Ler é uma experiência cultural extraordinária. Cultural porque não dispomos das competências leitoras naturalmente; construímos esse arsenal de habilidades e códigos ao longo do tempo das gerações e da vida de cada indivíduo. Extraordinária porque sempre, necessária e inexoravelmente, foge às regras e protocolos pré-estabelecidos; ler, por princípio, exige disponibilidade para encontrar o novo.

Interessa-me, ainda, a originalidade de escrever. Não a tarefa de narrar uma história ou discorrer sobre um tema, mas o ato em si de escrever, montar palavras, organizar frases, erigir textos. É esplêndida a gama de possibilidades que a escrita alfabética nos legou. Se os textos ideográficos exigiam muito da criatividade dos leitores, a escrita alfabética conseguiu dar mais exatidão aos textos e deles conseguiu fazer retratos mais pormenorizados da realidade.

E é justamente nesse momento que o texto passou a exigir leitores mais especializados. Ler passou a ser um gesto intelectual pleno. O mais pleno de todos! Não que prescinda da criatividade, mas concede a ela densidade e objetividade. Faz com que criatividade seja mais do que mera inventividade; antes, cresça como interatividade entre almas que se encontram no texto. Autor e leitor comungam por meio do texto e nele se encontram irmanadamente.

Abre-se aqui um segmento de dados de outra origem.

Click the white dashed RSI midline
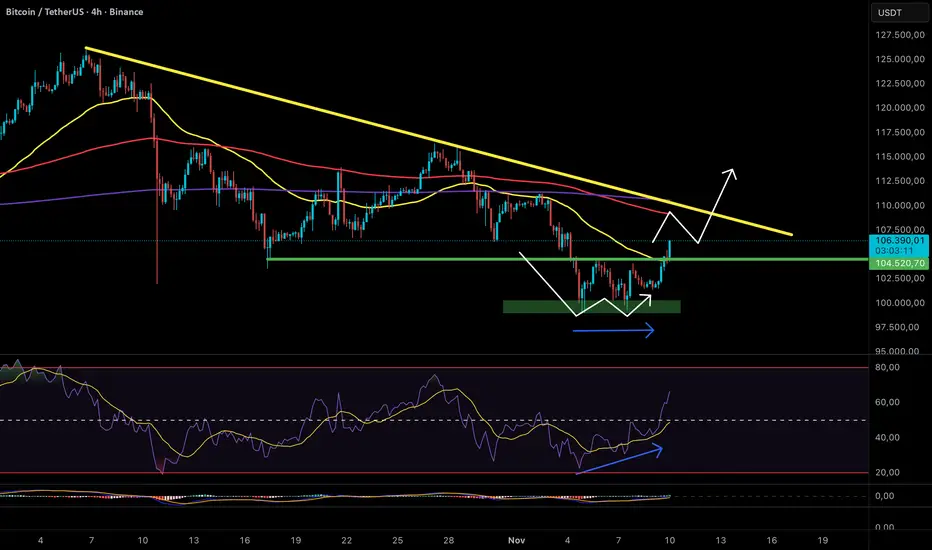tap(433, 420)
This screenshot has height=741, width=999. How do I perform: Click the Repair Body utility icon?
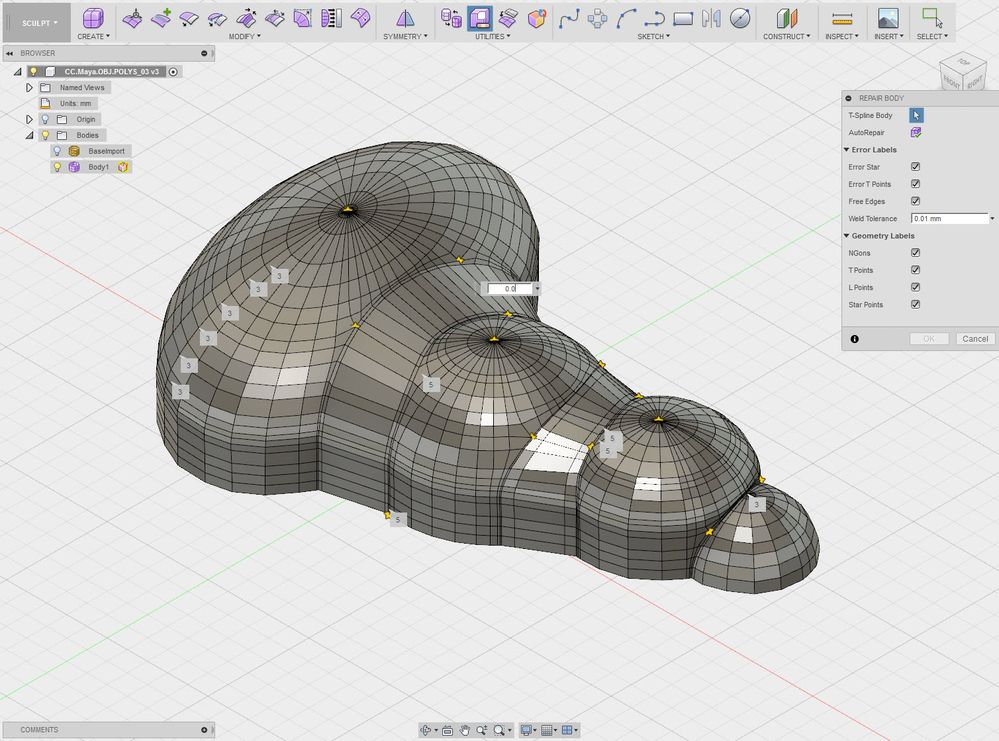click(x=480, y=18)
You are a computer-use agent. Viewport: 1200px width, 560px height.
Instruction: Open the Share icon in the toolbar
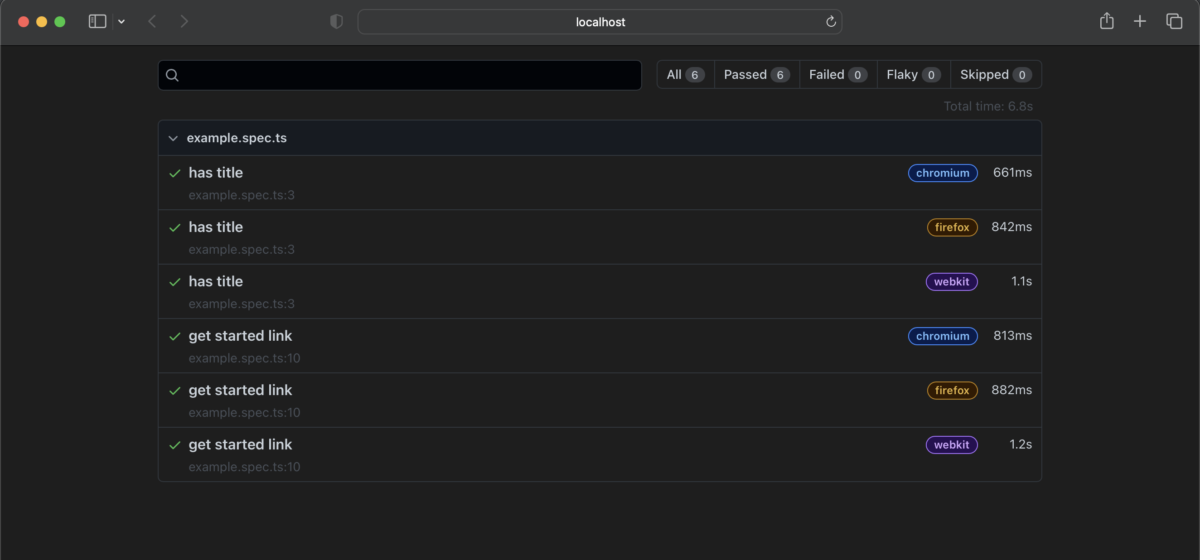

Se, por um lado, o escritor, ao entregar seu texto, dele se emancipa e a ele dá autonomia, o leitor, por outro, ao mergulhar na leitura, precisa permitir-se alienar por um bocado de tempo. Sim, toda leitura exige a coragem da alienação. Ou seja, demanda do leitor a entrega de sua consciência às rédeas do texto. Um bom leitor se deixa envolver pelo texto e dele absorve as essências e, em algum sentido, se deixa absorver pelo texto e por seu mundo. É nesse sentido que se aliena, se permite conduzir por um outro.

Paradoxalmente, todavia, no ato voluntário de auto-alienação, o leitor encontra a possibilidade de construir idéias próprias. Ao se permitir alienar, o leitor assume o risco de perder identidade, mas descobre que não é um vaso vazio que precisa ser preenchido por algo que lhe vem de fora. Descobre que tem muito a dizer ao texto. Descobre que, com o texto, na verdade, estabelece uma parceria profícua de idéias e experiências.

Há, nesse processo, uma via de duas mãos. Numa, o leitor que se permite inundar pela verdade do texto; noutra, o texto que se abre ao que o leitor tem a contribuir. Há, numa palavra, diálogo.

Ler, por tudo isso, é uma experiência geradora de coisas novas. Não apenas o ato de escrever é criativo. A leitura também realiza, em regra, criação. Ela dá voz ao que ainda não foi dito.

Nas palavras de Ítalo Calvino, "Ler significa preparar-se para capturar uma voz que vai surgir quando você menos espera. Uma voz que se deixa ouvir de um lugar inesperado, para além do livro, além do autor, além da escrita: ela vem do que foi dito, daquilo que o mundo ainda não fez a si mesmo porque ele não tinha palavras para dizê-lo".

Na escola, mais valioso do que ensinar o código, é estimular o desejo pela descoberta de experiências novas por meio da palavra.

Bons mestres conseguirão fazer nossos olhos verem a magia que está escondida sob as capas dos livros. Ajudarão a perceber o quanto a palavra é patrimônio humano por excelência. E, curiosamente, o quanto ela estimula o que há de mais radical na condição humana: a criatividade.

Ensinarão que a mesma palavra que demandou mais atenção de um leitor cada vez mais especializado é também a responsável pelo amadurecimento da criatividade.

Esses mesmos educadores nos darão a compreensão que a palavra - sua leitura e sua escrita - é, por um lado, resultado da atividade humana e dela um produto sofisticadíssimo; mas, por outro, é o fomento incansável para continuarmos a intervir transformadoramente sobre a realidade.

A escola cumprirá seu papel quando nos revelar que é a palavra, ao mesmo tempo, causa e consequência daquilo que somos e do que desejamos ser.